**Texto da página:**

____

Amizade germânica com o governo de Vargas
Antes de passar diretamente à história da espionagem, Hilton revela dados interessantes. “Entre 1934 e 1939 seu comércio com este país [do Brasil com a Alemanha] dobrou.” Ou seja, o comércio com a Alemanha durante o regime nazista cresceu. “Em 1938 o Brasil forneceu mais de 30 por cento das importações de algodão do Reich, e este foi o maior comprador de borracha brasileira.”
“Os estrategistas alemães consideravam o Brasil um país basicamente amigo, do ponto de vista político”, nota Hilton. “Em 1937 e 1938, o Exército brasileiro assinou importantes contratos de armamentos com a Casa Krupp, e a polícia de segurança brasileira já estabelecera ligações com a Gestapo (desde 1935) visando coordenar medidas anticomunistas.”
Hitler chegou ao poder em 1933 e em 1939 explodiu a Segunda Guerra com a invasão da Polônia. Mas o Brasil não se importou tanto com isso. “Em vésperas da eclosão da guerra em setembro de 1939, uma reaproximação diplomática entre os dois países (Brasil-Alemanha) se efetivou”, conta o brasilianista.
Por que o Brasil? O país não era interessante só do ponto de vista comercial. “Havia pontos militarmente estratégicos nas Américas — o Canal do Panamá e o Nordeste do Brasil eram os mais óbvios — que deveriam ser vigiados”, observa Hilton.
Mais: os técnicos do Abwehr “descobriram que a comunicação radiotelegráfica com a América do Sul era muito mais fácil do que com os Estados Unidos. E, de todos os países daquela região, o Brasil era o lugar mais indicado para concentrar as atividades de espionagem”.
O governo nazista não só mandou espiões para o Brasil como contratou alemães, principalmente comerciantes, que já moravam no país. O engenheiro Albrecht Gustav Engels, talvez o mais importante deles, chegou ao Brasil em 1923 (um ano depois de o desconhecido Hitler tentar um golpe, em Munique, e pegar uma cana). Com o codinome Alfredo, Engels começou a espionar o Brasil em 1939.
Alfredo enviava as informações pelo correio. “No começo, os relatórios foram camuflados como simples cartas comerciais, com determinadas palavras representando itens militares e industriais.” Depois, montou-se um poderoso radiotransmissor clandestino, batizado com o nome de “Bolívar”.
Hilton frisa que, “já em fins de abril (de 1940), o Almirantado Britânico, como resultado das grandes perdas no Mediterrâneo, resolveu desviar todos os navios mercantes, menos os muito velozes, para rotas em torno da África do Sul, o que significava considerável aumento no valor estratégico dos portos brasileiros que serviam de pontos intermediários entre a África do Sul e a Inglaterra”.
“À medida que a atenção do Abwehr se voltava para o Atlântico”, assinala o historiador, “e aumentava a importância da América do Sul para o esforço de guerra inglês e para a mobilização americana, o interesse dos estrategistas militares alemães pela melhoria e expansão de seu aparato de espionagem no Brasil aumentava proporcionalmente. Como resultado, foi tomada em Berlim a decisão de pressionar Engels (Alfredo) no Rio de Janeiro a organizar uma rede de informações mais ampla e a empregar um radiotransmissor para eliminar a demora na comunicação.

____

**Informações fornecidas:**
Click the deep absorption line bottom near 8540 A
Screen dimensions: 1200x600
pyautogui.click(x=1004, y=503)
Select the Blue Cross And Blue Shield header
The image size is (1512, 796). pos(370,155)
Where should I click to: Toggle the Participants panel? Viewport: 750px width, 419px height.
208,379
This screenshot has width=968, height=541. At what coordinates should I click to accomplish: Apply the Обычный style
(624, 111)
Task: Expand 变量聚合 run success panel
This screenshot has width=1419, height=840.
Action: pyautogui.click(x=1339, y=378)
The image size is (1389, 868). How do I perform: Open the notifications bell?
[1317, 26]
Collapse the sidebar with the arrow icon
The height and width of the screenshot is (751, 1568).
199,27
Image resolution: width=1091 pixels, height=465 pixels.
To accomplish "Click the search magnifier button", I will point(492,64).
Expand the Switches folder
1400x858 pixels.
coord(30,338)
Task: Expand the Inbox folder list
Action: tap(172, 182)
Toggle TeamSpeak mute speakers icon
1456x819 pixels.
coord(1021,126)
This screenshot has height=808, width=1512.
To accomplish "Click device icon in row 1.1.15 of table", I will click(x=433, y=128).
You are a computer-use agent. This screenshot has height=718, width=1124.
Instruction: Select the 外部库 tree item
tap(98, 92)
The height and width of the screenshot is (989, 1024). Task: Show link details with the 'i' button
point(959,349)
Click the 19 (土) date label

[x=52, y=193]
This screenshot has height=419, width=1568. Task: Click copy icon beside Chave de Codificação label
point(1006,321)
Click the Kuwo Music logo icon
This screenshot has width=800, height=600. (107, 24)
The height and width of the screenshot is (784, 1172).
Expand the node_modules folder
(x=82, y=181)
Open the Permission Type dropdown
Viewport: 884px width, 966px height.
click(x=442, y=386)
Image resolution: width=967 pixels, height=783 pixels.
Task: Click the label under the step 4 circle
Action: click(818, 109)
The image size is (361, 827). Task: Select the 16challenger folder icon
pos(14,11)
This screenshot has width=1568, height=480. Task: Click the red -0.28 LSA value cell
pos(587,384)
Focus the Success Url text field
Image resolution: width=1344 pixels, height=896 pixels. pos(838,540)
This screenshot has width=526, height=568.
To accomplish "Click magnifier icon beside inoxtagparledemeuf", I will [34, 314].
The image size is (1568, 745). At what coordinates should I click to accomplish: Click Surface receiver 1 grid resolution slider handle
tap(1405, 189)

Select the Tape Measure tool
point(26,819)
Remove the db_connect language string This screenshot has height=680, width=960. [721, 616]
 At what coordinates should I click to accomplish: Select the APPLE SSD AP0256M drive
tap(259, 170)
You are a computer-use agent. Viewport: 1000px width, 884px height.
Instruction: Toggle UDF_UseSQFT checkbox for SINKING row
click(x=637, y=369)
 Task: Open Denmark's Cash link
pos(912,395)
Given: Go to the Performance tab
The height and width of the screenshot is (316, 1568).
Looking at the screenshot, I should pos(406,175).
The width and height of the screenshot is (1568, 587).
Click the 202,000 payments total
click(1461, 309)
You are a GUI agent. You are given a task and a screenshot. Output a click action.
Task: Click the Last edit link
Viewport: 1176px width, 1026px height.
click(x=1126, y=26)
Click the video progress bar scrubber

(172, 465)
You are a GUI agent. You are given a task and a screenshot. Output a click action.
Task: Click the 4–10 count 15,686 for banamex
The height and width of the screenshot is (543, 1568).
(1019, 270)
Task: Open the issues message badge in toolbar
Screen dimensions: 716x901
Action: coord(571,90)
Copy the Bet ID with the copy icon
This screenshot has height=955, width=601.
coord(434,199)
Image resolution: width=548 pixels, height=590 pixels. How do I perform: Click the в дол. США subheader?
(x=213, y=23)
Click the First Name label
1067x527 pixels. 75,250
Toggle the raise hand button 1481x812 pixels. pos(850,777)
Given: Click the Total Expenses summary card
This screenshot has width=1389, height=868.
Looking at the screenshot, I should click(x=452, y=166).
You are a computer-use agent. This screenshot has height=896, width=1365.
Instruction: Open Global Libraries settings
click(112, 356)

____

**Atividades propostas:**
(1) Responda com base no texto sobre a espionagem alemã no Brasil:
(a) Em que ano Engels começou a espionar o Brasil?
(b) Que parcela das importações de algodão do Reich o Brasil forneceu em 1938?
(c) Que nome recebeu o radiotransmissor clandestino?
(2) Relacione, em ordem cronológica, todos os anos citados no texto sobre a espionagem alemã no Brasil.
(3) Copie fielmente o trecho do texto sobre a espionagem alemã no Brasil que começa em "Hitler chegou ao" e vai até "conta o brasilianista.".

**Respostas das atividades:**
(1)
(a) Em 1939.
(b) Mais de 30 por cento.
(c) "Bolívar".

(2) 1923, 1933, 1934, 1935, 1937, 1938, 1939, 1940

(3)
Hitler chegou ao poder em 1933 e em 1939 explodiu a Segunda Guerra com a invasão da Polônia. Mas o Brasil não se importou tanto com isso. “Em vésperas da eclosão da guerra em setembro de 1939, uma reaproximação diplomática entre os dois países (Brasil-Alemanha) se efetivou”, conta o brasilianista.